Bob McMurray1, McCall E Sarrett2, Samantha Chiu3
1Dept. of Psychological and Brain Sciences, Dept. of Communication Sciences and Disorders, Dept. of Linguistics and Dept. of Otolaryngology, University of Iowa.
Neuroimage
|July 16, 2022
Summary
Researchers used machine learning on EEG data to track spoken word recognition in real-time. This new method reveals how the brain suppresses competing word sounds, offering insights into language processing and disorders.
Area of Science:
- Neuroscience
- Cognitive Science
- Psycholinguistics
Background:
- Spoken word recognition is crucial for communication, relying on implicit activation and competition of word candidates.
- Existing methods struggle to capture the neural dynamics of this competition at a millisecond-by-millisecond level.
- Understanding these dynamics is vital for neuroscience of language and for studying hearing, language, and cognitive disorders.
Purpose of the Study:
- To develop and validate a machine learning-based approach using electroencephalography (EEG) to decode spoken word recognition.
- To analyze the temporal dynamics of neural competition between target words and acoustic competitors.
- To assess the robustness and reliability of this paradigm for future clinical applications.
Main Methods:
- Applied machine learning techniques to standard EEG signals to decode heard words on a trial-by-trial basis.

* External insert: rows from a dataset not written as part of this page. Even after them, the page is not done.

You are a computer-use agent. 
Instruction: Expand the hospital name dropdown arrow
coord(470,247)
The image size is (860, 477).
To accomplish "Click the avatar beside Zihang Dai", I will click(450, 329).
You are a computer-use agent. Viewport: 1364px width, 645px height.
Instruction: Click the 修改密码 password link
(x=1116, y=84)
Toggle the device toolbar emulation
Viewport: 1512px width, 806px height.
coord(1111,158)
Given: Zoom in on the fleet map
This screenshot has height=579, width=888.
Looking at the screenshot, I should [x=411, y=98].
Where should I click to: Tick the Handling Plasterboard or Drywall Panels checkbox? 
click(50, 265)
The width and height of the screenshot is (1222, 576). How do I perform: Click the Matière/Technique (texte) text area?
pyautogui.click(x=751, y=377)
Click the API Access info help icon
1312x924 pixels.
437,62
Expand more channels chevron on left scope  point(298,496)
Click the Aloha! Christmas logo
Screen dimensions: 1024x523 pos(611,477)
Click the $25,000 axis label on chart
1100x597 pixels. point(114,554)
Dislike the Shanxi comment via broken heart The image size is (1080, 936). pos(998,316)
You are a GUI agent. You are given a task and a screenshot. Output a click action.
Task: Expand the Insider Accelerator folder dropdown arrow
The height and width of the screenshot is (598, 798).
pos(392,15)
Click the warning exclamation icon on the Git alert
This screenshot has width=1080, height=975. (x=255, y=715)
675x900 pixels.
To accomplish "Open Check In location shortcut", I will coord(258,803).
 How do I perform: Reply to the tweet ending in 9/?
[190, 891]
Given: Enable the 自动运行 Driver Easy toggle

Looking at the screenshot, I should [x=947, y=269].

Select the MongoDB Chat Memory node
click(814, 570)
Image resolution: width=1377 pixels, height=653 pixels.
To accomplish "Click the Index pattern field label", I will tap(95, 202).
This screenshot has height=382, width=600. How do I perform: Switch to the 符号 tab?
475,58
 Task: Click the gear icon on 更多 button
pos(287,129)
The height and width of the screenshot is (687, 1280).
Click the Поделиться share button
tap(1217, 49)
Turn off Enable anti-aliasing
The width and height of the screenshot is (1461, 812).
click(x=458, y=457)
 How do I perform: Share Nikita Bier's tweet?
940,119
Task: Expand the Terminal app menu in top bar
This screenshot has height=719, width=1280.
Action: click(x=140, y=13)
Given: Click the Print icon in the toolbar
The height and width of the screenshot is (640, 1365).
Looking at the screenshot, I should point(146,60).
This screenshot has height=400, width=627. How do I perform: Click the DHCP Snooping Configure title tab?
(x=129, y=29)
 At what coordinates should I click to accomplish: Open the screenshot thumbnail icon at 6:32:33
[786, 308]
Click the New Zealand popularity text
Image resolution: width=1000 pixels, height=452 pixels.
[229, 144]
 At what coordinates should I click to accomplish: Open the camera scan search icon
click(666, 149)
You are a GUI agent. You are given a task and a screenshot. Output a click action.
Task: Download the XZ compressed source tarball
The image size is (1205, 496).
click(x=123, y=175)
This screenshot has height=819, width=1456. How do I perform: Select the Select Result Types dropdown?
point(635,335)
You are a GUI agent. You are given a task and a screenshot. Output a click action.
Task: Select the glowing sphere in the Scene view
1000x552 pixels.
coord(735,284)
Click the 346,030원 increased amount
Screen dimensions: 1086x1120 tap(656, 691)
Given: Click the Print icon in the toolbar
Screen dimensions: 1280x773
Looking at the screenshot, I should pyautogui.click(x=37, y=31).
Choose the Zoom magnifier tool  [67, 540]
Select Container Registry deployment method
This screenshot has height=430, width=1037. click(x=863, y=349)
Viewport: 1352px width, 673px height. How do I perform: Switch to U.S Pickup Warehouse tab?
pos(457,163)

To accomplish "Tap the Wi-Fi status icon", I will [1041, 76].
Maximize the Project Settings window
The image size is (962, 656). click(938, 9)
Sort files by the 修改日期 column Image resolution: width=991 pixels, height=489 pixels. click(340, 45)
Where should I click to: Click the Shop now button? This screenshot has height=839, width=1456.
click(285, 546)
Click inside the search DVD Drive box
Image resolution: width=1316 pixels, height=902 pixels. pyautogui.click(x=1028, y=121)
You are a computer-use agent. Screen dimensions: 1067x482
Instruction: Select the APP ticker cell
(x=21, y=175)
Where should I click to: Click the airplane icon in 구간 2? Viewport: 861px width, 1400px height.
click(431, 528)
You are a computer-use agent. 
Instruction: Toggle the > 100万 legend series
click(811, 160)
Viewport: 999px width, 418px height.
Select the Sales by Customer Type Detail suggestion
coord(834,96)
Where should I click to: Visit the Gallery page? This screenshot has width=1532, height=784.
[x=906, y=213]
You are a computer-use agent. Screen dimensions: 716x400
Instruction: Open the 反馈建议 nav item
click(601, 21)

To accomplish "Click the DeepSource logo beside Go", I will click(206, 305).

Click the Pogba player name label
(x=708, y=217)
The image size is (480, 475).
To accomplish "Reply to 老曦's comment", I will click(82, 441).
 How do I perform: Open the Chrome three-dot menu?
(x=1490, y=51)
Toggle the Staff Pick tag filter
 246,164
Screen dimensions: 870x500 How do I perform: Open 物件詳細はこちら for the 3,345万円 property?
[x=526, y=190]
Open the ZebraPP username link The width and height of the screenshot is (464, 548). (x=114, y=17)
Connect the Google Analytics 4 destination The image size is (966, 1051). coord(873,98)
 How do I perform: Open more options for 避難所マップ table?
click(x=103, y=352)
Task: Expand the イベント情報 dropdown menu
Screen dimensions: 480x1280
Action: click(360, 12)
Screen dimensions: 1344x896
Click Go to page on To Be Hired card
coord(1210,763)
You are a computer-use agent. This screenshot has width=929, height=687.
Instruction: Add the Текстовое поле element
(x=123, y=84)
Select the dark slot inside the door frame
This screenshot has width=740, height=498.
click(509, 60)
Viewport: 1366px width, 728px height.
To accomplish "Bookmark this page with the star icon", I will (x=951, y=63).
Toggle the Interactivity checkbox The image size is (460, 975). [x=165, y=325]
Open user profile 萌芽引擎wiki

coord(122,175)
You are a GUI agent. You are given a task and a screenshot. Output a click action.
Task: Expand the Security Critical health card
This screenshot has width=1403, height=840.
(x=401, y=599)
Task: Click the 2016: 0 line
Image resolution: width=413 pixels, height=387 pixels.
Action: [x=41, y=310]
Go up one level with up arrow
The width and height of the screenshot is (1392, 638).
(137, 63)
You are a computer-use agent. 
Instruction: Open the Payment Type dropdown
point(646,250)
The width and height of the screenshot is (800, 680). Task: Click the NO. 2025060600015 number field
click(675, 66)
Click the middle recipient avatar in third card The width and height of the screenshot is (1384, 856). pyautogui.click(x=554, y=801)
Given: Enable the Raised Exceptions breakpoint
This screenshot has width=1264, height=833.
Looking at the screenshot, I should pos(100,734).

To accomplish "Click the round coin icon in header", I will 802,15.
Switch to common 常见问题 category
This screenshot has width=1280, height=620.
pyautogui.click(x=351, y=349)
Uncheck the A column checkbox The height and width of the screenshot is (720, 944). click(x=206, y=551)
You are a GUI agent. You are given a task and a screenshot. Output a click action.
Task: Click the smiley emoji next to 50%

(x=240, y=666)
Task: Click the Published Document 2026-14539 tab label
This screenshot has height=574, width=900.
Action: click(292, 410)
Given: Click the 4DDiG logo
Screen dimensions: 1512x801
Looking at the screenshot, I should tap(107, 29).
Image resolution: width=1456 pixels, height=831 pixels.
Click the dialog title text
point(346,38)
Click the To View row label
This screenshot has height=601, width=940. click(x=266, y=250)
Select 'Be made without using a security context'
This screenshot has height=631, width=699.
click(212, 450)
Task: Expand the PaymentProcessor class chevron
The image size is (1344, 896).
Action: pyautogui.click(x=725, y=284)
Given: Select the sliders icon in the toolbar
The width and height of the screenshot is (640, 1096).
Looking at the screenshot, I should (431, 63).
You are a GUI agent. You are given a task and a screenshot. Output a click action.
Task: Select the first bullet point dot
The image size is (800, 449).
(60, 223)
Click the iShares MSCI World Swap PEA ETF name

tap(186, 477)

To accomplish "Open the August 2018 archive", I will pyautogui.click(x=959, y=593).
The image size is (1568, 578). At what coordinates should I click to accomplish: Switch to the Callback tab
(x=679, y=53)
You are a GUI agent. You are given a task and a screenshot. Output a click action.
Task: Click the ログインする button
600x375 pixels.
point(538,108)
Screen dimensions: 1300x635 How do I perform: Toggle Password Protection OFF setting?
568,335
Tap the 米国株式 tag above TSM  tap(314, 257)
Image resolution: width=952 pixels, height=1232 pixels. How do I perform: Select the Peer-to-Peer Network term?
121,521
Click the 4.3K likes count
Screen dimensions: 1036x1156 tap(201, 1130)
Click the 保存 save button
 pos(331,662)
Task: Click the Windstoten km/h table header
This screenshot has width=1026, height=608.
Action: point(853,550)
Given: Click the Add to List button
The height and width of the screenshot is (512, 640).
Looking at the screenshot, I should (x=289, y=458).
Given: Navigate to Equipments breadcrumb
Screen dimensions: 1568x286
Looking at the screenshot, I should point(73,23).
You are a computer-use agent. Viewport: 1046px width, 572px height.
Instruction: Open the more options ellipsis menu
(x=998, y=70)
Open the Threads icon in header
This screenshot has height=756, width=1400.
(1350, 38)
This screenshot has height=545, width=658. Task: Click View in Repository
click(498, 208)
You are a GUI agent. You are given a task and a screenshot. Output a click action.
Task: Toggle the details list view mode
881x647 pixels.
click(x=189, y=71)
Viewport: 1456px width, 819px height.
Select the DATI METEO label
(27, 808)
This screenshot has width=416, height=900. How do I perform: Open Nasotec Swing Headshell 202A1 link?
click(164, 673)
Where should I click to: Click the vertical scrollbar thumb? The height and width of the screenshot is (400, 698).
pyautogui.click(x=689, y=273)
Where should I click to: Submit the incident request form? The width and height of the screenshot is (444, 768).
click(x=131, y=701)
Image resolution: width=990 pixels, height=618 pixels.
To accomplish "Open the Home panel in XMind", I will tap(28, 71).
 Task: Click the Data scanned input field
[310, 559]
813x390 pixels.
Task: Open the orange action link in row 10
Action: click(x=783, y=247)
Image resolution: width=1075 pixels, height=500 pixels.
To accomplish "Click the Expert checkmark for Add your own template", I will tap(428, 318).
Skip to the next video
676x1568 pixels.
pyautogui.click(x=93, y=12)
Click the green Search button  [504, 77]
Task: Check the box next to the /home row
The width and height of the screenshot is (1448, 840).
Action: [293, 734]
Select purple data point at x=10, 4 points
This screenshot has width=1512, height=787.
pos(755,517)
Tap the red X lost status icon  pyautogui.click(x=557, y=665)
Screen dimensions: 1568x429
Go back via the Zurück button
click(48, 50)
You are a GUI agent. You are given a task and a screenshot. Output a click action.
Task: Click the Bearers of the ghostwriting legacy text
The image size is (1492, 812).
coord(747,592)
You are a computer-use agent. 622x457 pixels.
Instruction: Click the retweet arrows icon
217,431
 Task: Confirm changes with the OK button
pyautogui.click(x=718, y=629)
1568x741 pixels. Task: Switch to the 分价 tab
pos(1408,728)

- Analyzed temporal patterns of confusion between target words and similar-sounding competitors.
- Investigated robustness across different EEG systems, channel counts, and trial numbers.
Main Results:
- The decoding model initially showed confusion between target words and competitors, mirroring psycholinguistic findings.
- Neural suppression of competing word candidates was observed around 500 milliseconds post-stimulus onset.
- Results demonstrated robustness across variations in EEG setup and were reliable within individuals.
Conclusions:
- The developed EEG-based paradigm offers a powerful and simple method to assess neural dynamics of speech decoding in real-time.
- This approach has significant potential for understanding lexical development and aiding in the diagnosis of various clinical disorders.
- The findings provide a millisecond-level neural correlate of spoken word recognition competition and suppression.